------ Trecho ------

IHU On-Line - Dizem os Parâmetros Curriculares Nacionais - PCNs para a Língua Portuguesa que seu ensino deve melhorar a competência dos usuários do idioma e expandir seus usos por parte das pessoas. Isso faz com que a linguagem popular deva ser inserida nos livros didáticos como variação a ser estudada?

Luiz Carlos Cagliari -


IHU On-Line - O senhor declarou recentemente que “a linguística moderna substituiu o antigo ensino da gramática normativa, não desprezando a norma culta, mas mostrando que as línguas evoluem e mudam com o tempo e geram diferentes normas ou variantes linguísticas”. O que isso significa em termos práticos em relação ao uso e escrita da língua portuguesa? Vai se admitir a pronúncia e a escrita de uma mesma palavra de formas diferentes?

Luiz Carlos Cagliari -
A resposta a essa questão já deve ter ficado clara nas explicações anteriores. Vamos pegar um exemplo: um texto do português medieval (arcaico), um texto de cada século, tirado de bons escritores e compará-los. O que aconteceu? Nossos escritores de hoje não escrevem com os escritores de séculos passados. Não podemos fazer o mesmo com gravações da língua (porque antigamente não havia gravadores de som, de vídeo), mas a julgar pela história, sabemos que a fala sofreu modificações no tempo e o que temos hoje são muitos pontos diferentes de chegada, vindos de “um mesmo ponto de partida”. Nem tudo que já foi considerado norma culta tem, hoje, o mesmo status. Não é porque os gramáticos de plantão, defensores da língua (quixotescamente, diga-se de passagem) querem segurar a língua como um monólito de museu, que o que, hoje, representa a norma culta permanecerá assim por toda a eternidade. O máximo que podemos ter é segmentar um tempo e um lugar da língua, descrevê-la em todos os seus aspectos e dizer para os livros de história da língua, como ela é ou foi nessas circunstâncias. Ninguém segura a evolução de uma língua, assim como ninguém segura a evolução (transformação) de uma sociedade. São fatos que estão fora do alcance dos indivíduos. Ao nascemos, mais do que nos apropriarmos de uma língua, é a língua que se apropria da gente, de acordo com nossa situação social, do nosso lugar no mundo, no nosso tempo.

------ Informações fornecidas ------

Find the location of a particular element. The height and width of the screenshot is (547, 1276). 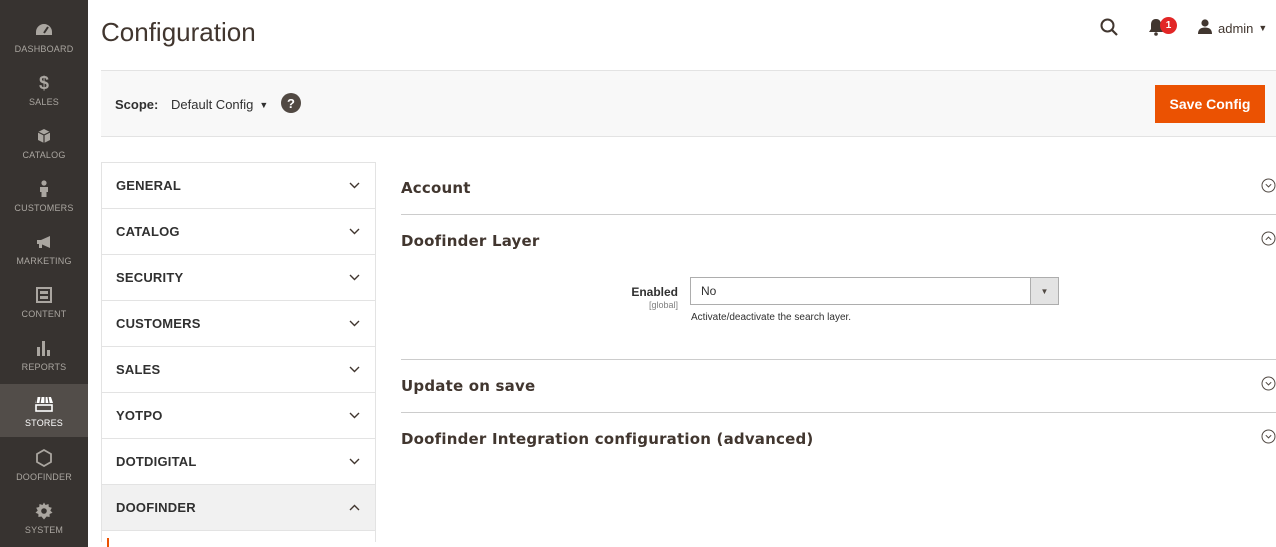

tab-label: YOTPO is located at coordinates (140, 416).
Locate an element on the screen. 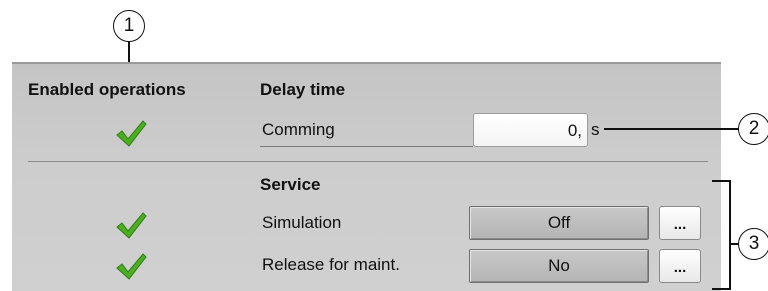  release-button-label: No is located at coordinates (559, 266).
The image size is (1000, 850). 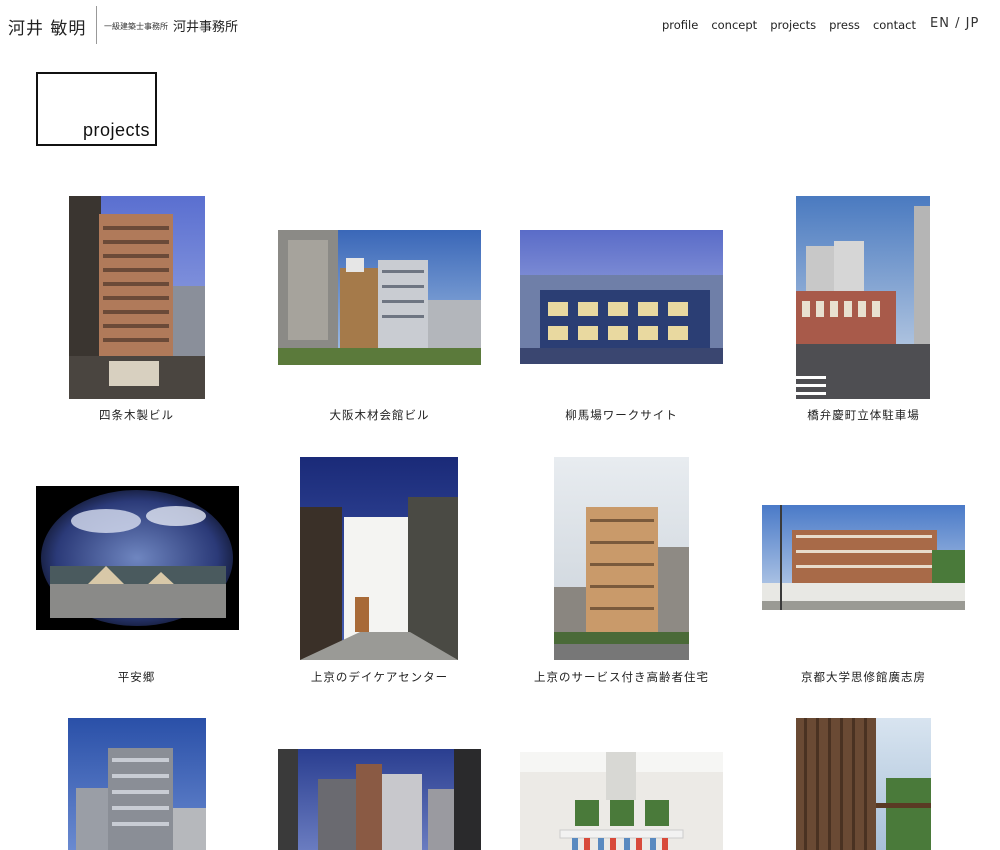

------

> Instruções de trabalho: Reproduza uma parte do trecho, começando nas palavras que trazem "IHU On-Line - O" e parando depois de "de formas diferentes?". Nessa parte, troque "gramática normativa" por "gramática tradicional".

> Resposta à tarefa:
IHU On-Line - O senhor declarou recentemente que “a linguística moderna substituiu o antigo ensino da gramática tradicional, não desprezando a norma culta, mas mostrando que as línguas evoluem e mudam com o tempo e geram diferentes normas ou variantes linguísticas”. O que isso significa em termos práticos em relação ao uso e escrita da língua portuguesa? Vai se admitir a pronúncia e a escrita de uma mesma palavra de formas diferentes?